So we ended up with this:
http://www.youtube.com/watch?v=OMOd1JJvwlM
Where did you get that picture of your tombstone? We were saving it as a surprise for your birthday. Ed I Tor was going to pose sitting on it.
Does your probation officer know you're still allowed internet access? Don't worry - I won't tell!
I hope you live long and prosper, Tink. But when you go. . . don't forget your promise!
Designanator, I never told anyone this but Carly and I, were like room mates back in my days in the Turkish prison!! WEEP!! :D

Cranky, ~cry~ I found it while searching for things to do in Cleveland!! WAAAAA!! YOU GUYS WERE GOING TO BURY ME IN CLEVELAND!?!?!?!?!? :D

Harry, yes he does!! :D

How do you think they know what I'm doing!! ~:D

FusunA, ~nodding~ You get my brain!! If I have one....so far doctors cannot find it!! ~:D
I'd cry about you dying but I think I'll be dead first.
Cranky wrote, "Ed I Tor was going to pose sitting on it."

The first time I read that I thought it said "spitting on it" but then that would have been too much even for Tink. ;)

XOXOXO

P.S. Please send my best regards to your lovely wife and to our lovely editor. :)
You have hit on some major philosophical themes here. And I do worry about LiLo. (Paris, not so much.)
Dang man, 870 years! You sure made good use of your 9 lives I'd say. What was your secret? Or is, or will be?
Trouble is, there's always new ones being born. More, if Santorum gets his way.
Where'd you get that newspaper bit? You know I want that. You will be so old that you will be getting imaginary BJs and won't know the difference. Folks will think that you are dreaming about running in a big field, and there you will be...
Ed I tor has another job??????????????????????????????????
Is that where she is when we can't find her..
HUGGGGGGGG
The sad part is, we all have it coming. Death, that is, not a crappy obituary. I'd see you in hell, but in my pretty sparkly world, there is no hell. So, hugs and hisses.
FIRST!!
(a tad belatedly but....... what the heck. It's the thought that counts.... right?)

Your obit neglected to mention that you served 91-1/2 terms as President of the newly named Tinkererica! A name the grateful citizens insisted upon when you brought all the troops home from everywhere and arrested all the politicians and bankers and sent them to Gitmo, without charges or trials, for an indefinite period.

The "Bammer" wailed, as they took him away, "But this isn't what I had in mind when I signed that into law!!"

;-)
.
This is probably the most touchingly obscene tribute I've ever read regarding life, death, tragic endings, drugs, celebrities, transvestites, blow jobs and my mom (wasn't she in there somewhere?) And I really mean that!

SUPPLIED DATA ::

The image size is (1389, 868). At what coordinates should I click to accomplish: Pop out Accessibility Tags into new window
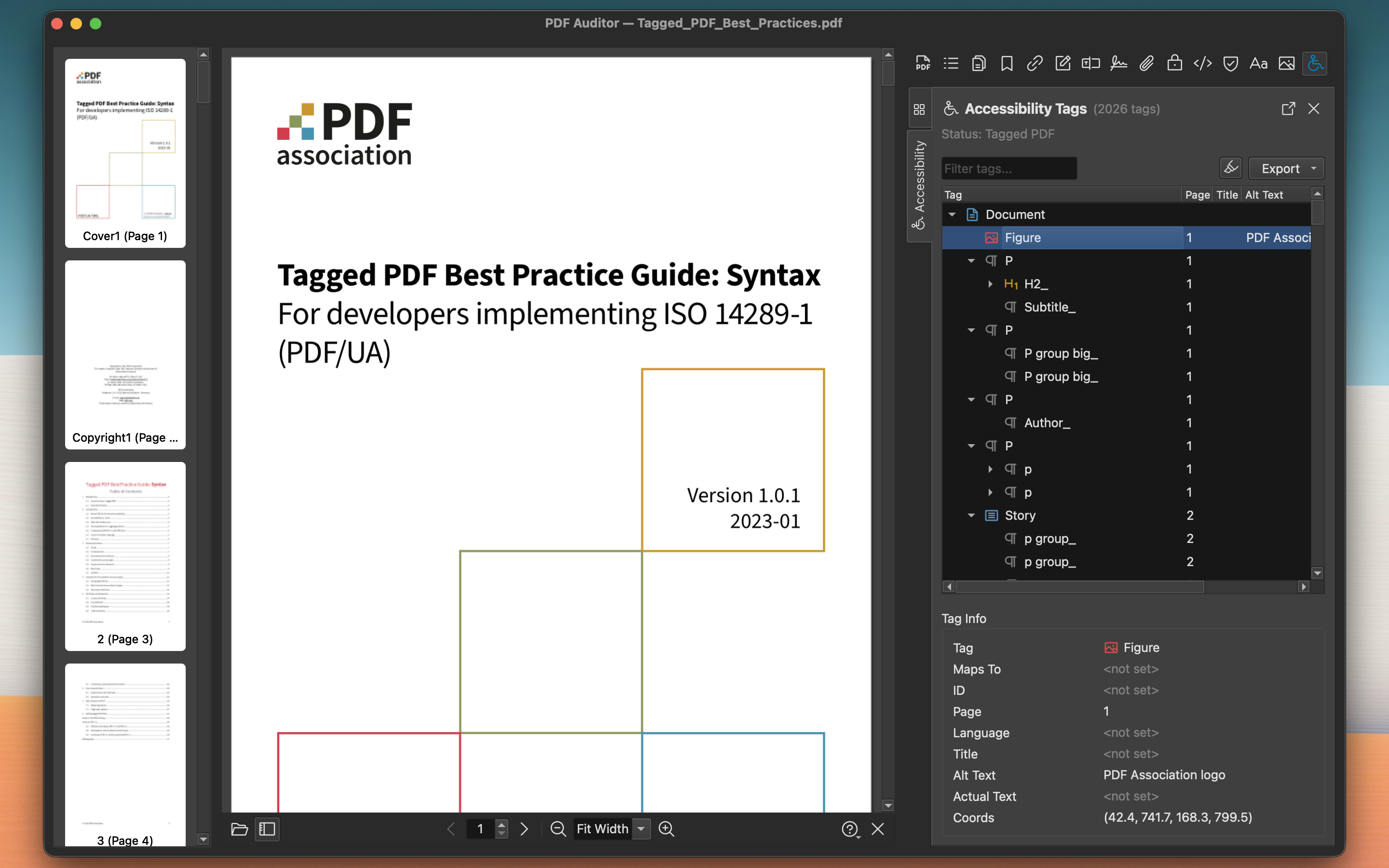pyautogui.click(x=1289, y=108)
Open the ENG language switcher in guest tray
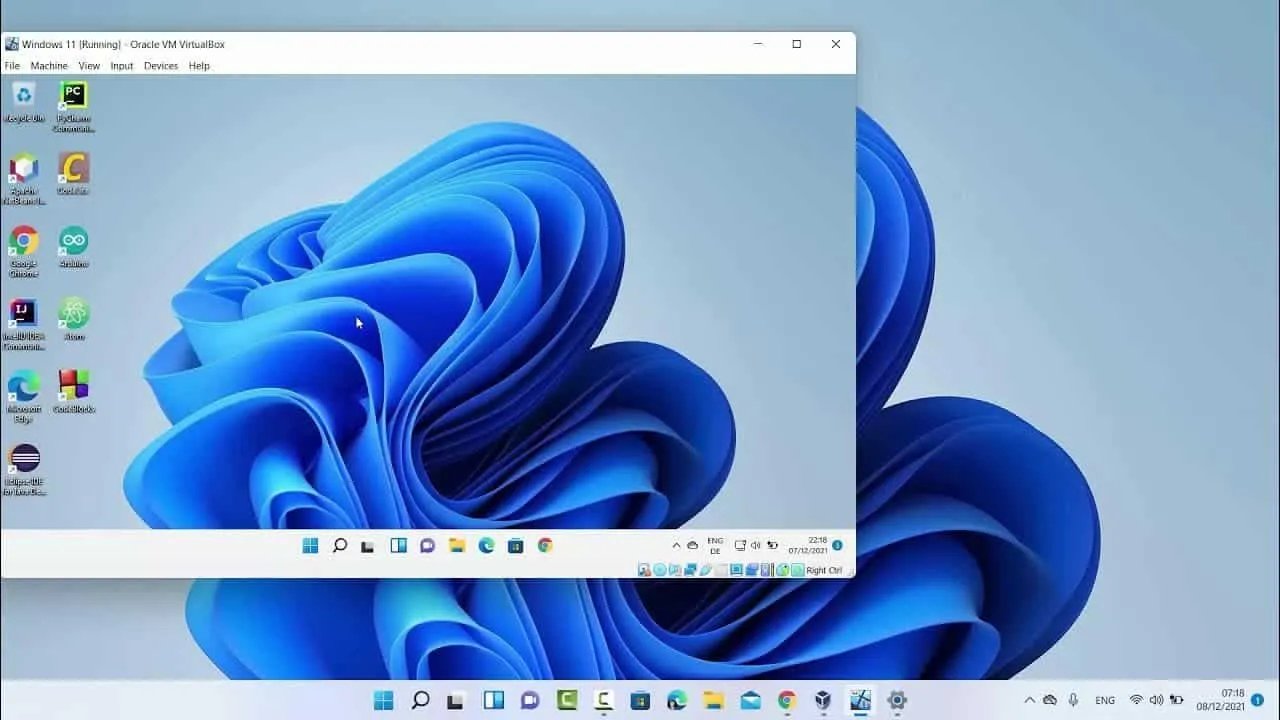Image resolution: width=1280 pixels, height=720 pixels. coord(715,545)
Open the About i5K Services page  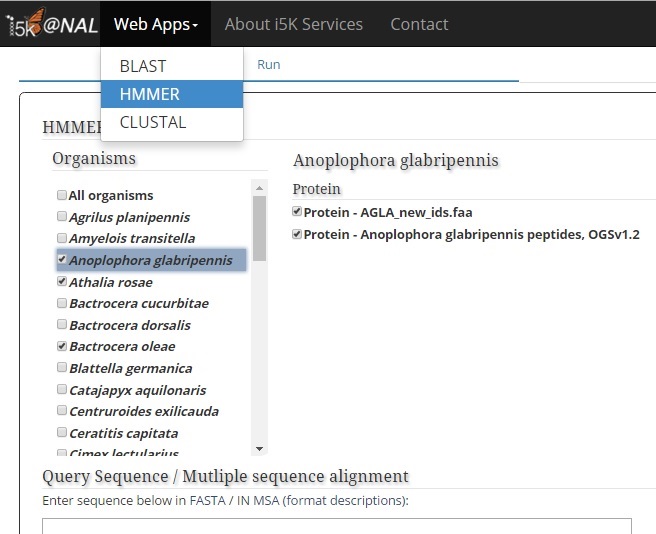click(x=294, y=24)
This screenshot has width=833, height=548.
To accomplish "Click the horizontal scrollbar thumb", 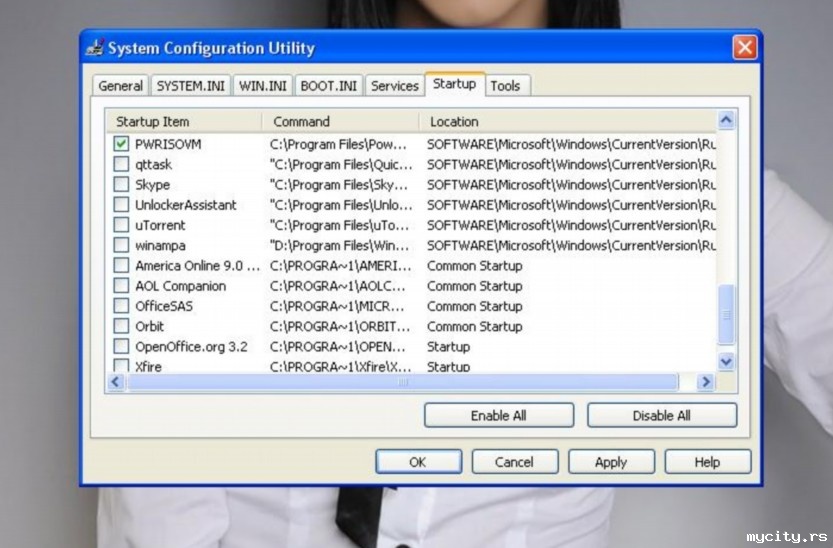I will tap(403, 382).
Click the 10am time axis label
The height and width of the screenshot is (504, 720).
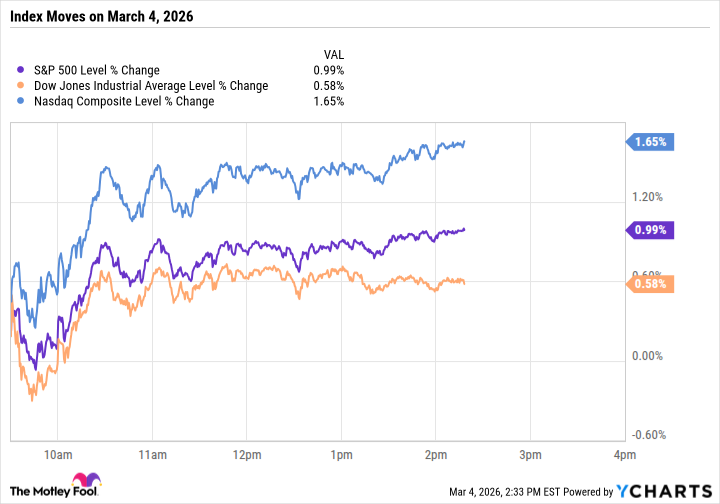click(57, 454)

GIVEN REQUEST 1 ::
Answer these from the comment thread:
(a) What was the person replying to Cranky searching for when they found the tombstone picture?
(b) How many years does one commenter say "you sure made good use of"?
(c) How many terms as President of Tinkererica does one commenter say the obit neglected to mention?
GIVEN REQUEST 2 :: In the entries, switch "10am" to "9am" in the lines running from the one containing "Click the 10am time axis label" through the end of the entries, both included. Give back only those lines with everything else unchanged, and leave out the pictures.

EXERCISE ANSWER 1 ::
(a) Things to do in Cleveland.
(b) 870 years.
(c) 91-1/2 terms.

EXERCISE ANSWER 2 ::
Click the 9am time axis label
The height and width of the screenshot is (504, 720).
click(57, 454)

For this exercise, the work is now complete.